Revised July 9/18 EXECUTIVE SUMMARY

Point #1 — The Real Estate Industry DOES NOT SPIN its numbers.    It’s a blessing – one that creates room for opinions and data-interpretations like this.

All other businesses/ industries put their Greatest Stat Hits and Chart-topping Wonder Numbers in the Executive Summary, the Top of Page Highlights, Above the Fold on the Front Page of the News Release.

Organised Real Estate (Realtors™) don’t do that – they print the exact-same pro forma data they did since we computerised the Statistics departments BECAUSE we don’t want to be accused (by the tiniest govt agency or consumer groups) of shilling or puffery or anything otherwise-deemed untoward.

So when you see a Report from TREB or OREA or CREA that says “Market off by 1% or  by 22%” or “Prices down/up 1% or averages 35% lower” AND that report doesn’t square with your personal experience – you gotta dig deeper.

Added From Part 5(i) The Two Solitudes are One – …. I agree with TREB’s position to continue their pro forma presentation of the 27 page Market Watch … my only suggestion would be to emphasize on the PRESS RELEASE the distinctly different contributions of the two vital components within the overall sales & prices …. maybe some reporter with an eye for a regional story or a pundit one with a mathematical bent and a name-to-make will catch on.

Point #2 — Conditional Sales.

a) Conditional Sales are up-to-the-minute Activity/Market Pace Markers that have NEVER been reported.
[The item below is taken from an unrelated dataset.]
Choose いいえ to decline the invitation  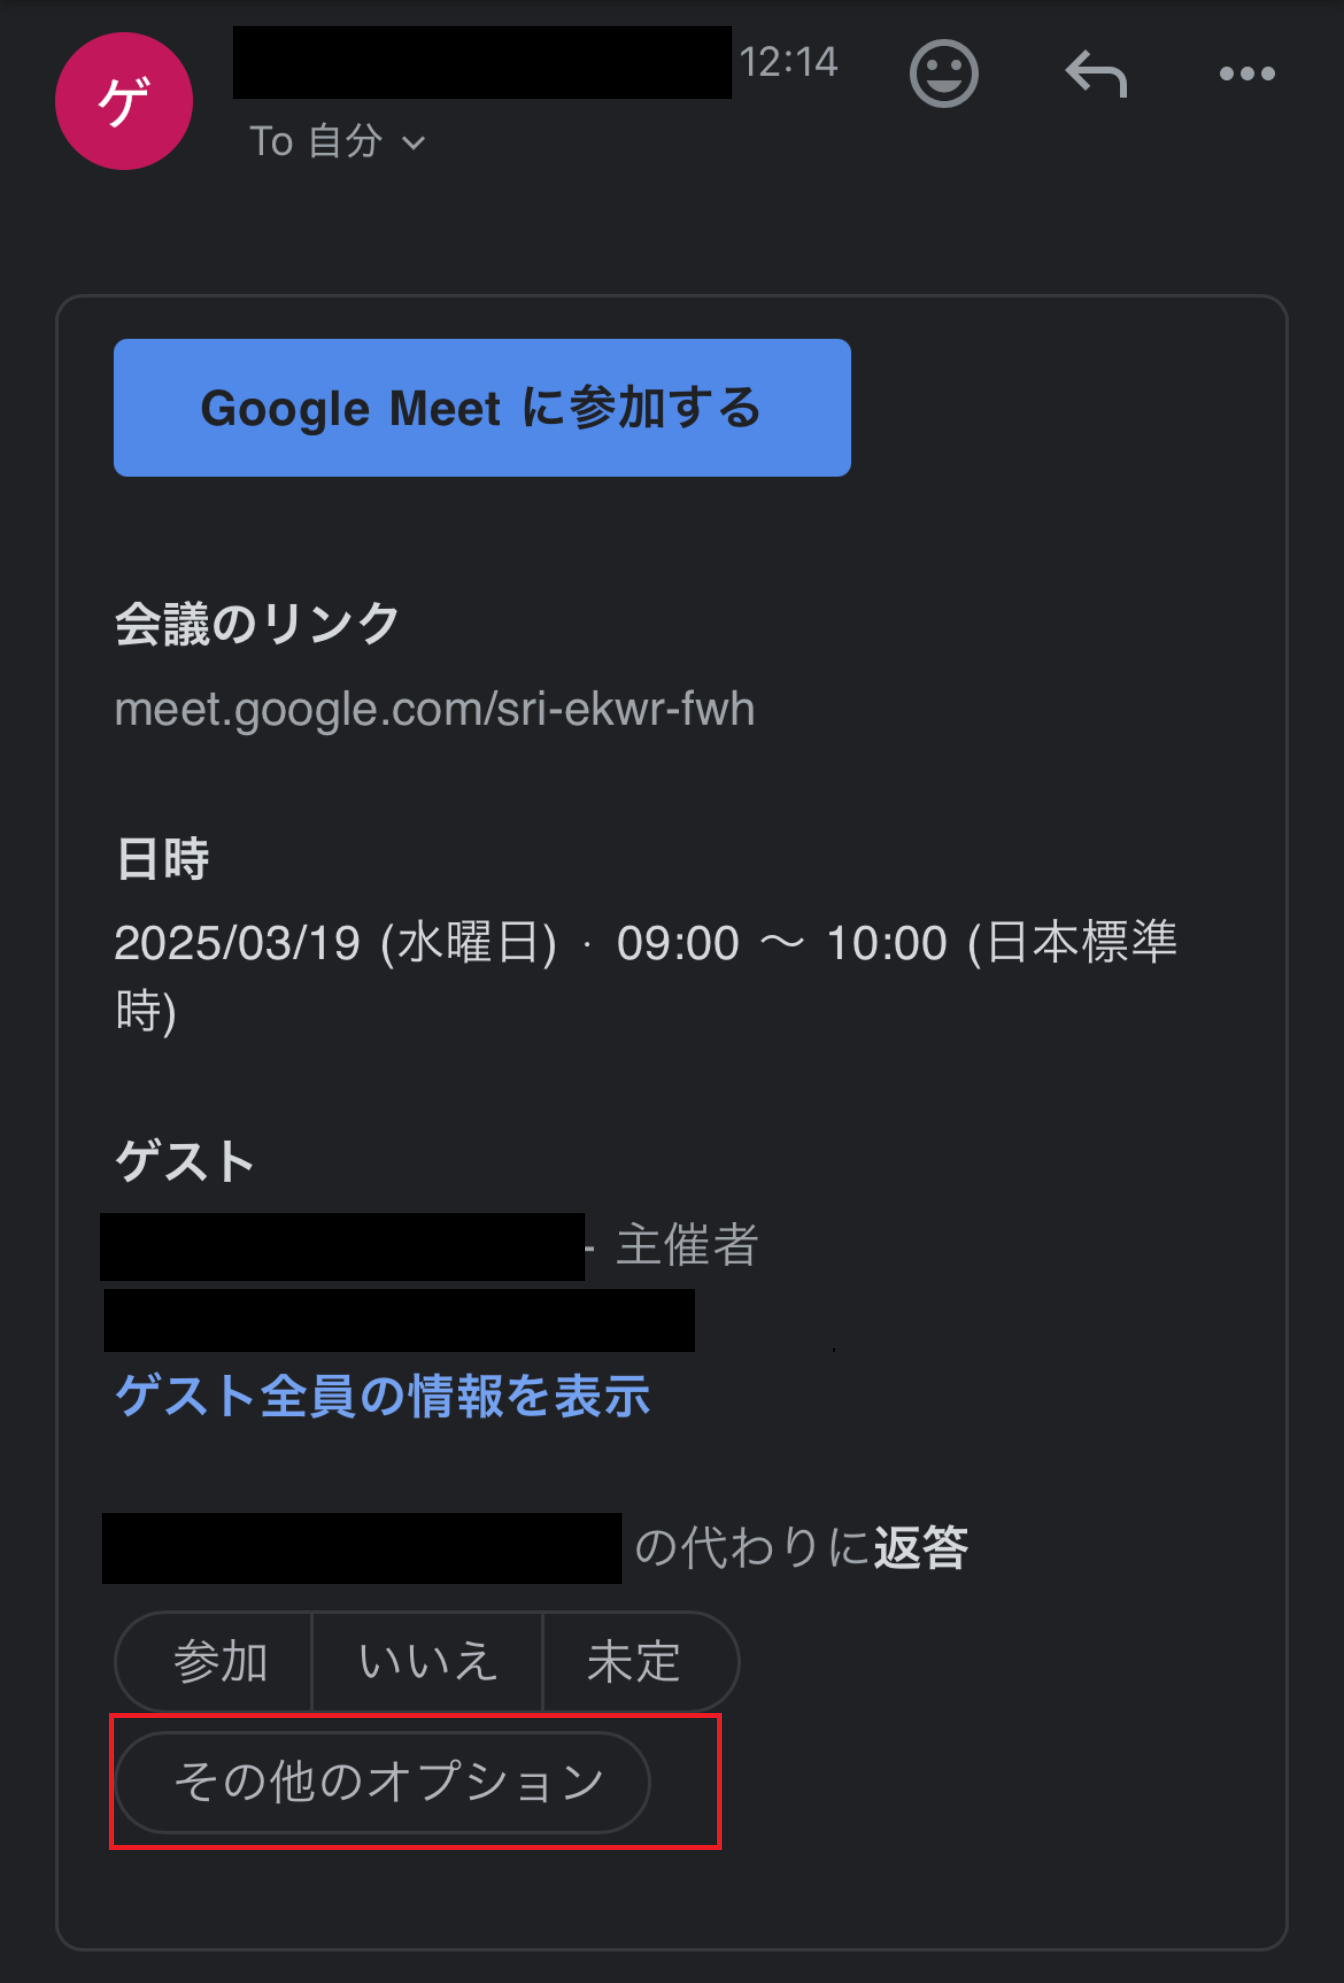click(x=427, y=1662)
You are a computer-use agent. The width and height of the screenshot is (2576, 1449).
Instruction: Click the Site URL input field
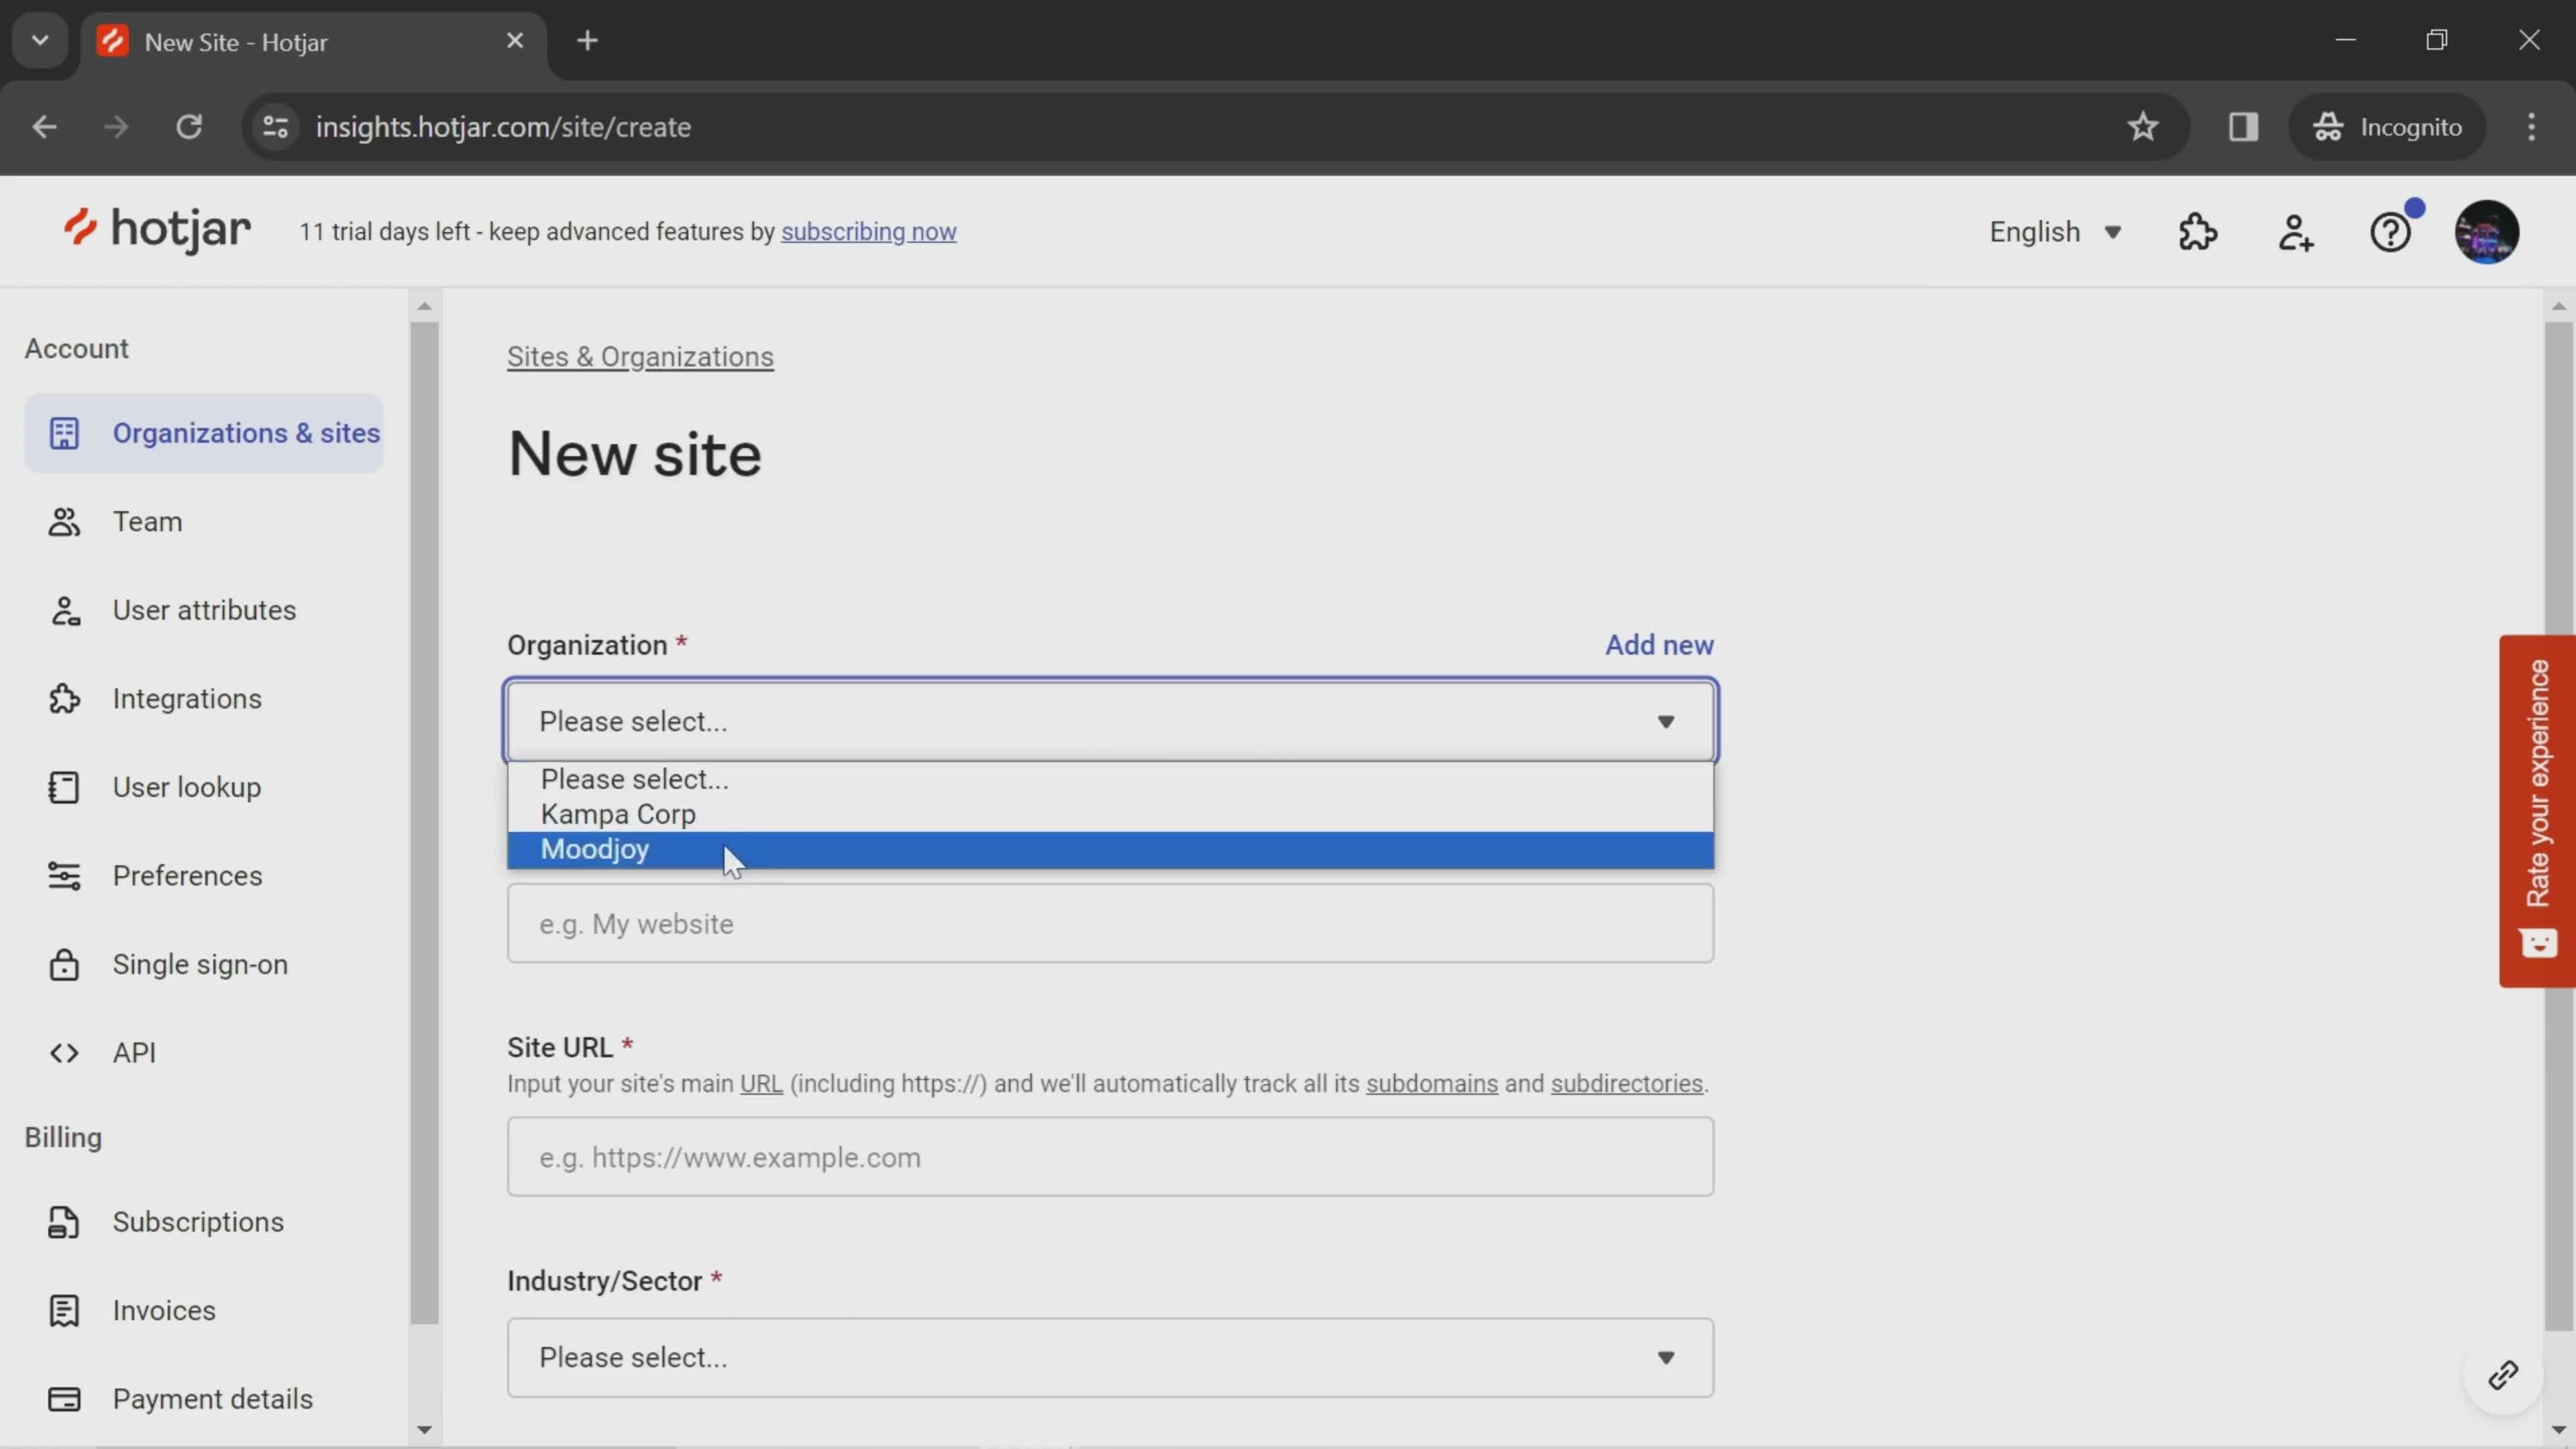point(1111,1157)
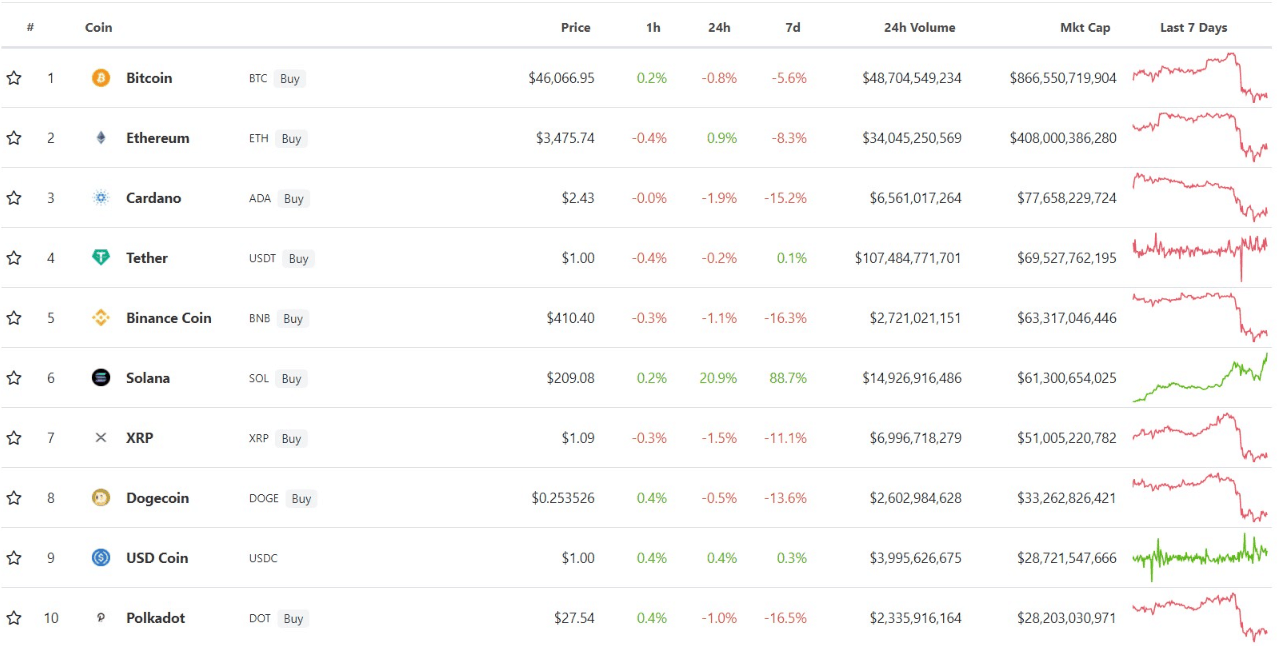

But there are too-many of them in first-half 2018 to ignore them.

b) Because they are traditionally Not-Reported (& therefore Un-Accounted-For in Pro Forma Real Estate Industry Stats) is why we must find a place for them in any meaningful analysis of First-Half 2018 vs 2017 (when the Hot Seller market conditions meant that there were almost-NO Conditional Sales)

Point #3a & b — Analytical Time Perspective: Year over Year and this Month vs Month ago are not enough.

a) Last year AIN’T this year, the Trees DON’T grow to the Sky, this year (might be) Different  – a 10 yr comparison is required to establish a benchmark for “normal”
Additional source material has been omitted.